:: Records provided ::
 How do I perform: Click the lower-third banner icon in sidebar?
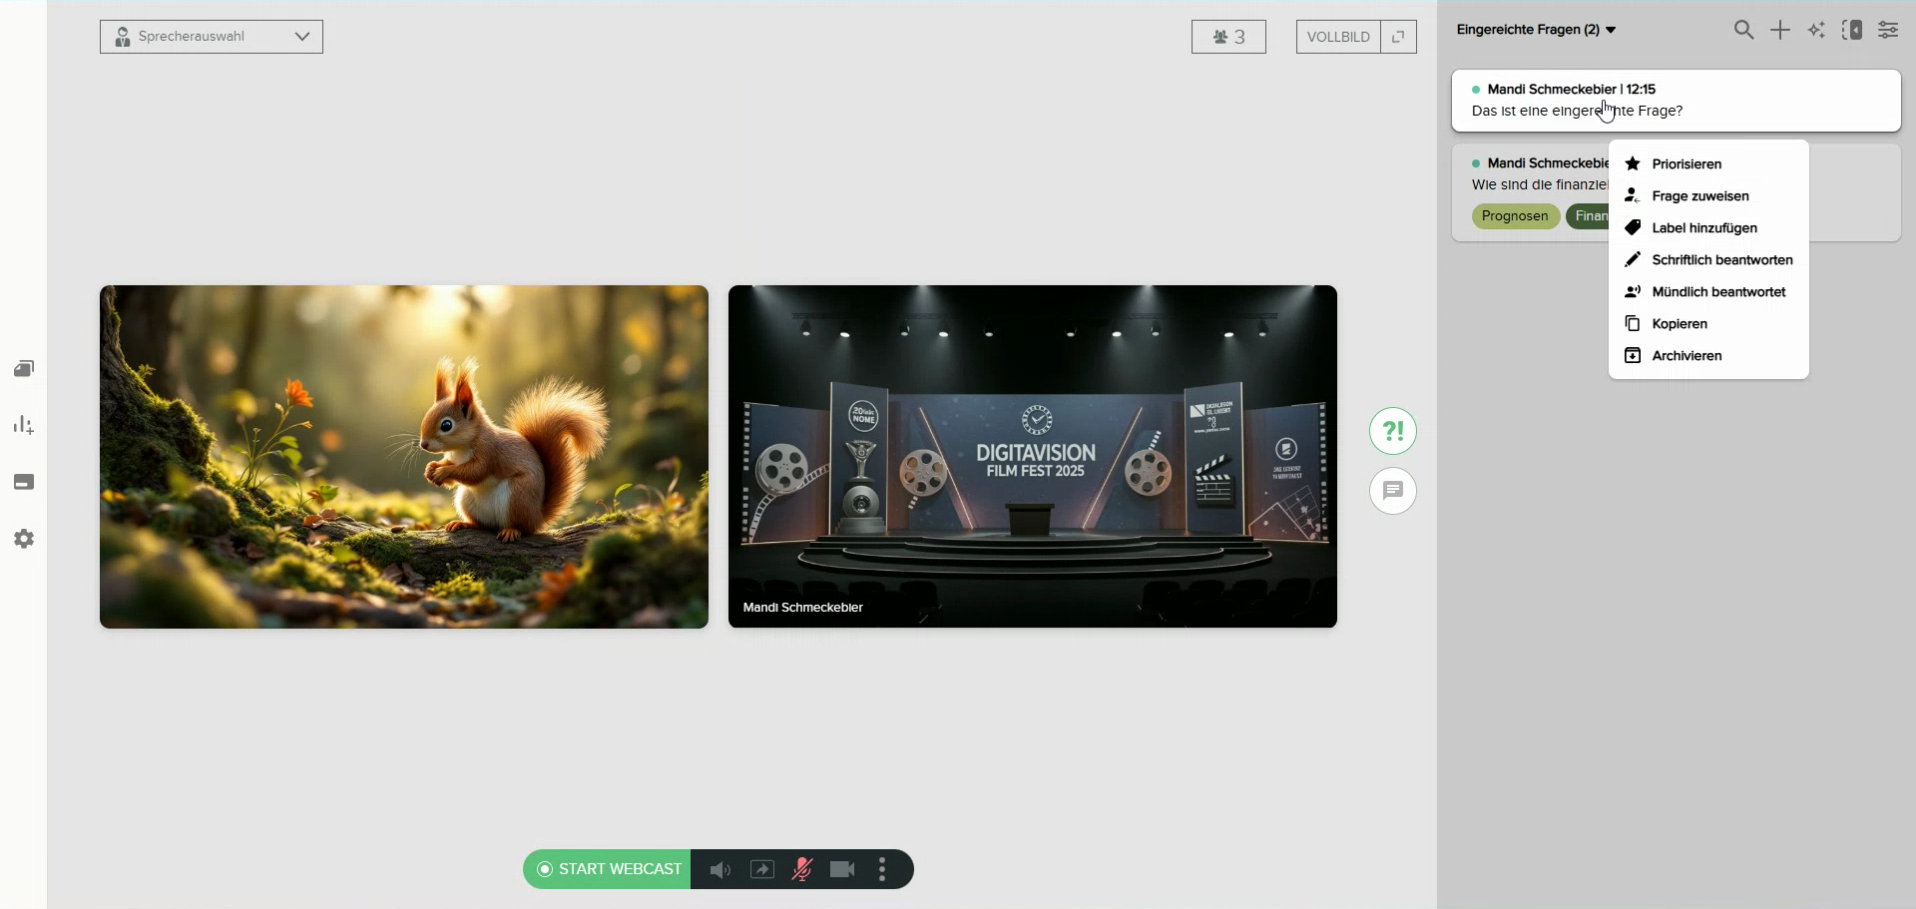pyautogui.click(x=24, y=483)
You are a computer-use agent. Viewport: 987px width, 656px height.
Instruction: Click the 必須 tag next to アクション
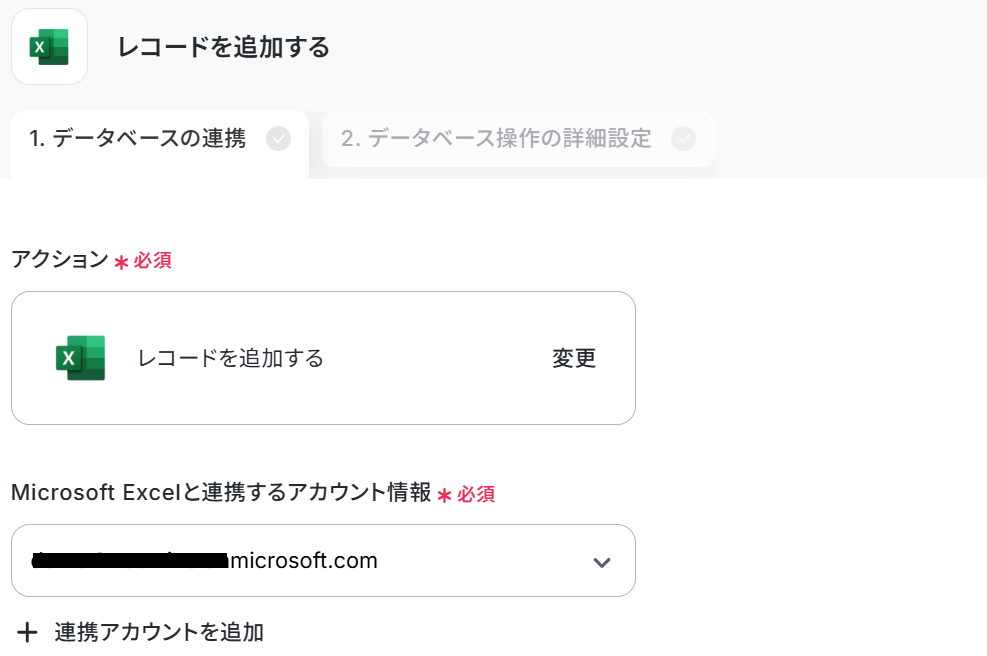click(x=153, y=261)
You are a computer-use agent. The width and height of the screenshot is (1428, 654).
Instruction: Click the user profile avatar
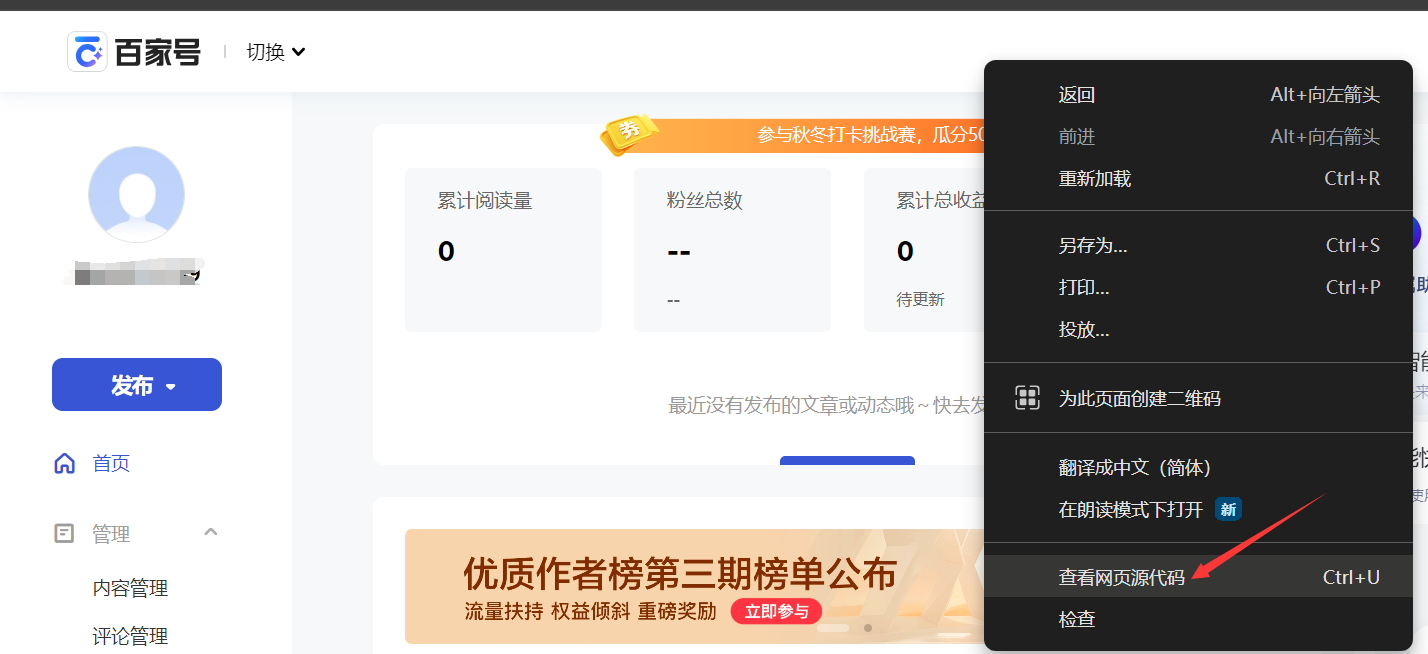coord(136,194)
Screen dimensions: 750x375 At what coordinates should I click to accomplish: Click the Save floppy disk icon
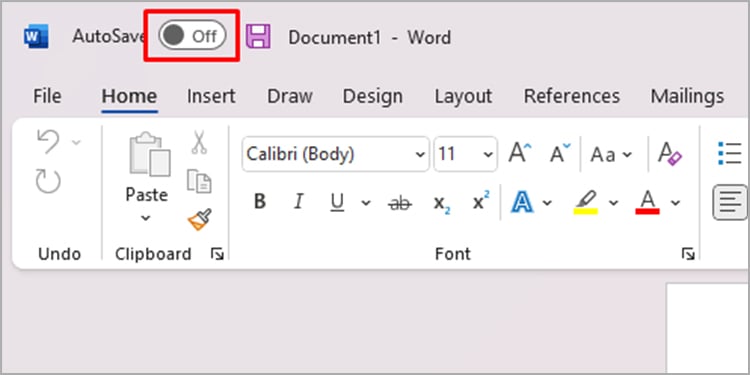coord(258,36)
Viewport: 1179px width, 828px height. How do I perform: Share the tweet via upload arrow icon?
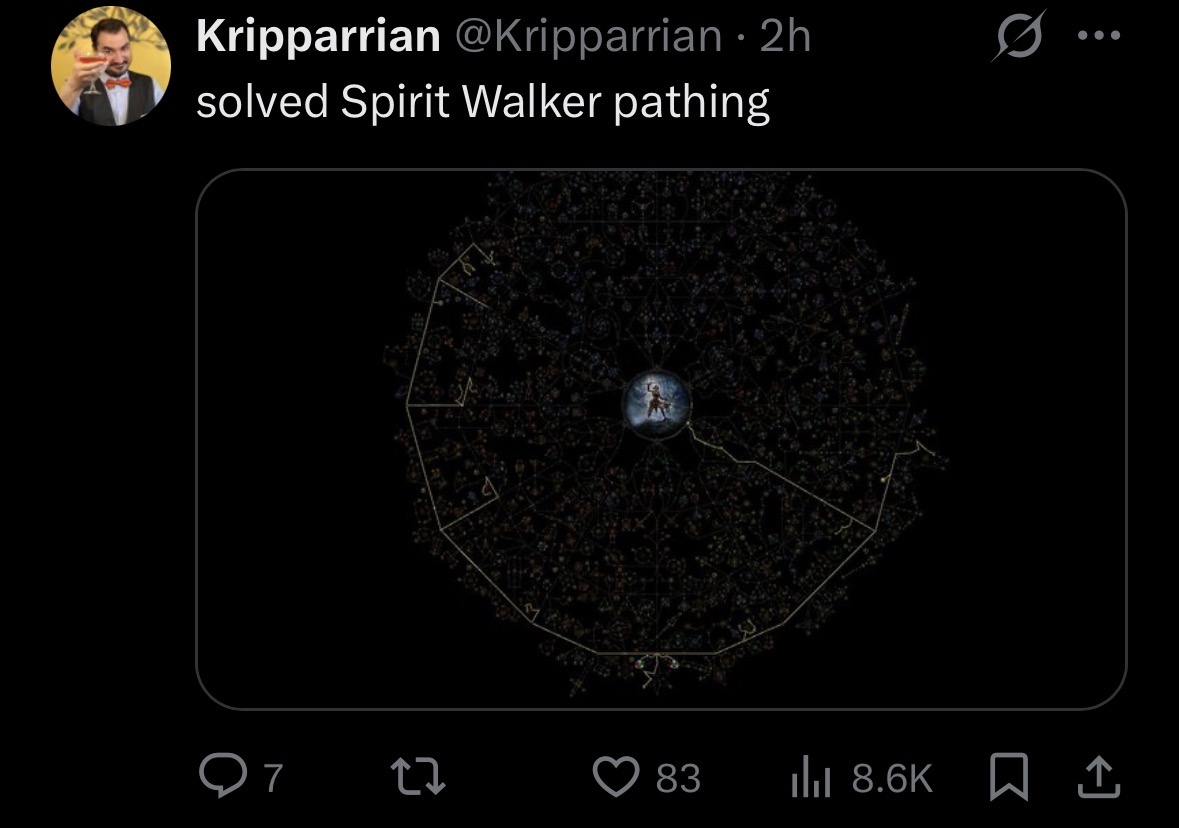coord(1099,777)
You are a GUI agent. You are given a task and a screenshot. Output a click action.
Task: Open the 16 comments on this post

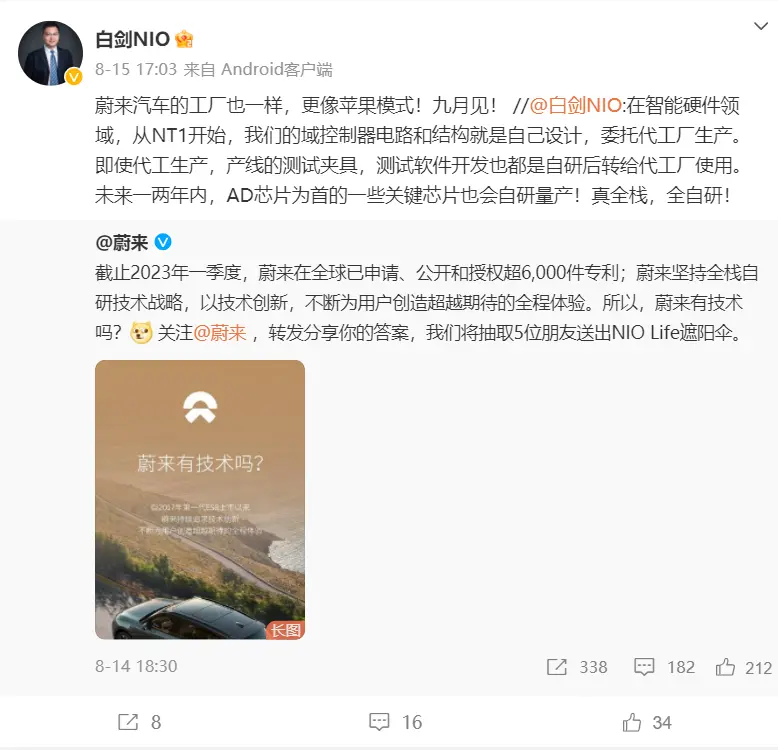[x=395, y=722]
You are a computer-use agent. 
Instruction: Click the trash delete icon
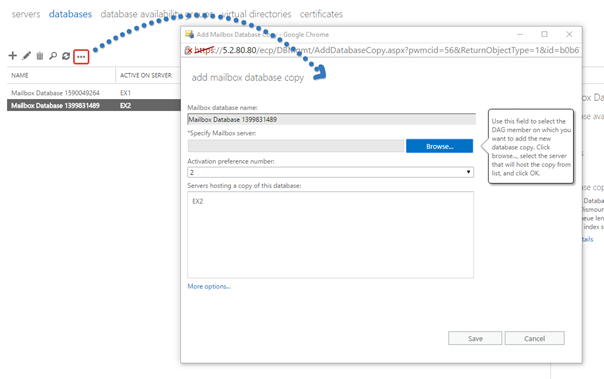40,56
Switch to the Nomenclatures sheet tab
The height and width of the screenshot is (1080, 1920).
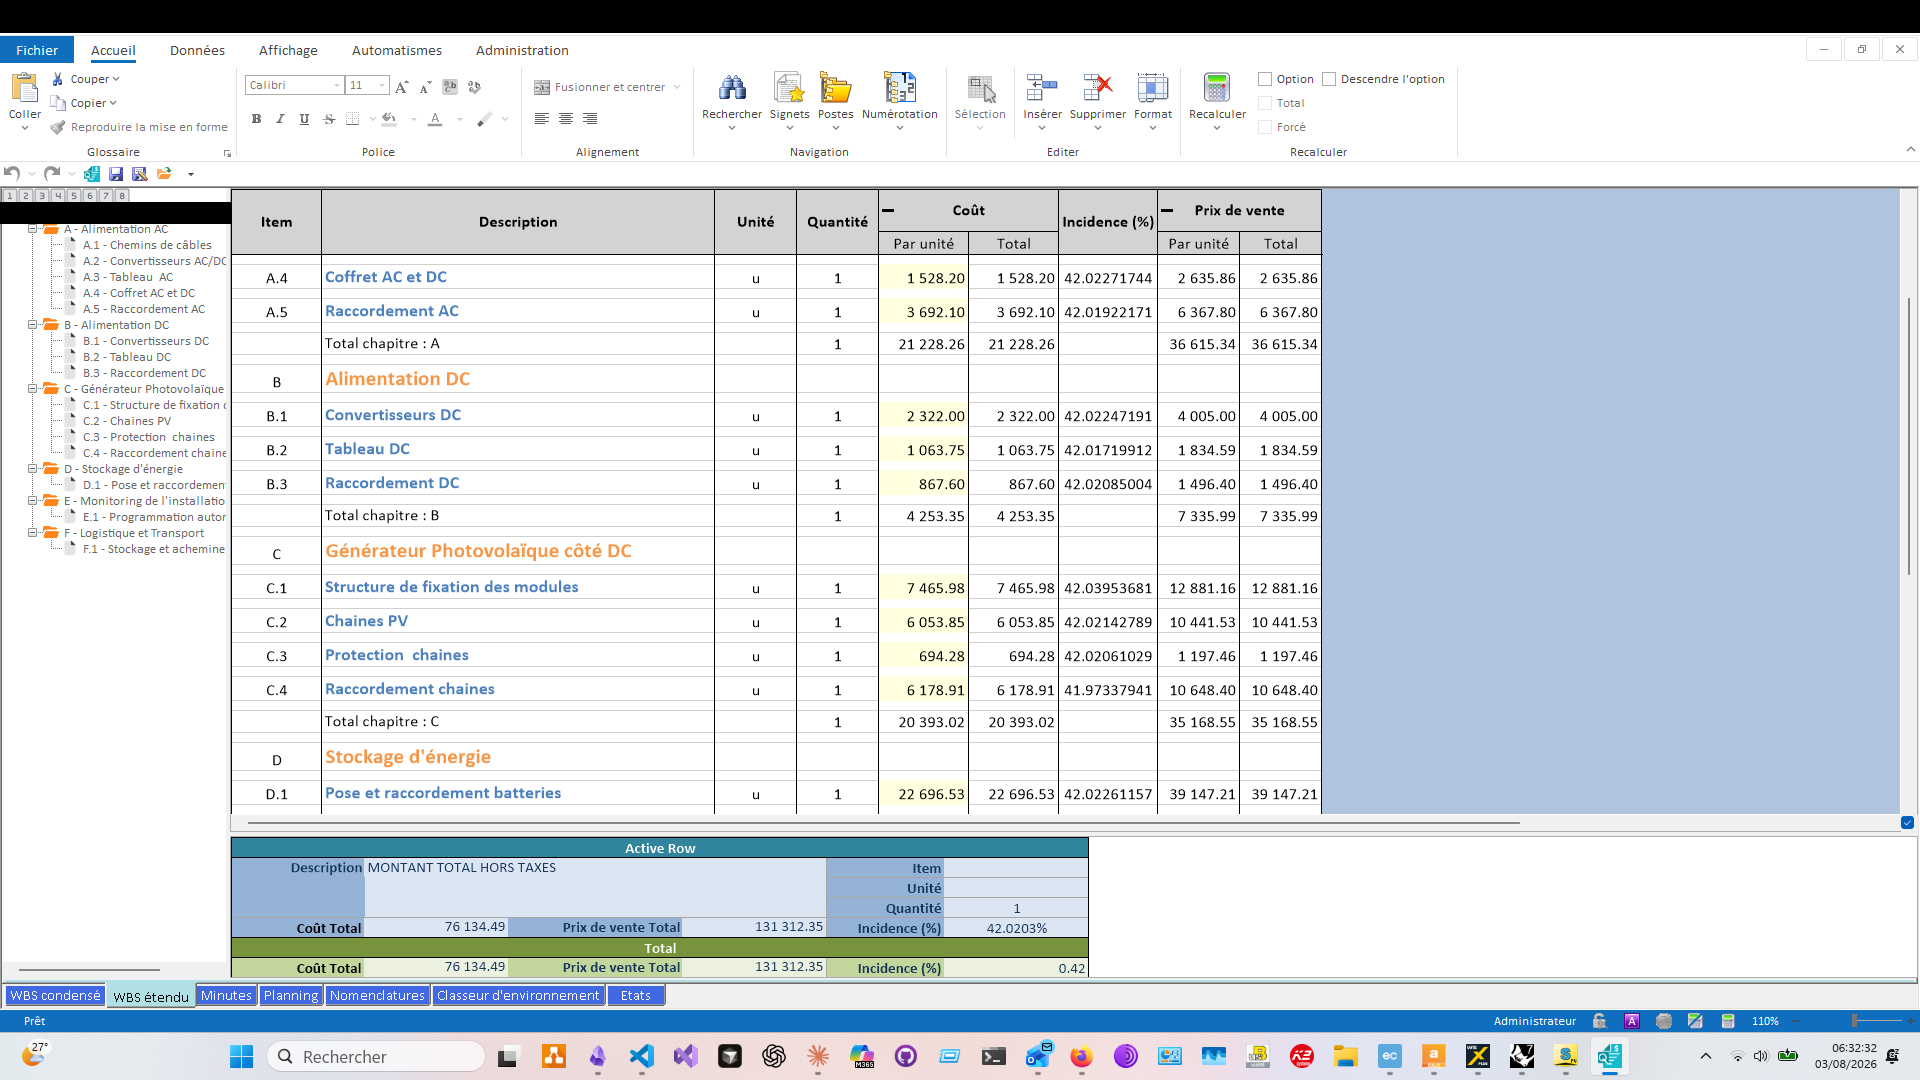(377, 995)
:::
> [How to complete this task]:
The lines in the entries above that carry the word "agent" must be copied.

> [Answer]:
You are a computer-use agent. Viewport: 987px width, 656px height.
You are a computer-use agent. The width and height of the screenshot is (1428, 654).
You are a GUI agent. You are given a task and a screenshot. Output a click action.
You are a computer-use agent. 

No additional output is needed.